* _ASSIGNED TASK_: All that is wanted is an exact copy of the line containing "You are a GUI" and the lines after it, through the end of the records.

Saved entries

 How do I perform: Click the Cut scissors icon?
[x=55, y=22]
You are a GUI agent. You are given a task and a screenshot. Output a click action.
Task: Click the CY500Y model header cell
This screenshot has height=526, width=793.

* _OUTPUT OF THE EXERCISE_:
You are a GUI agent. You are given a task and a screenshot. Output a click action.
Task: Click the CY500Y model header cell
This screenshot has height=526, width=793.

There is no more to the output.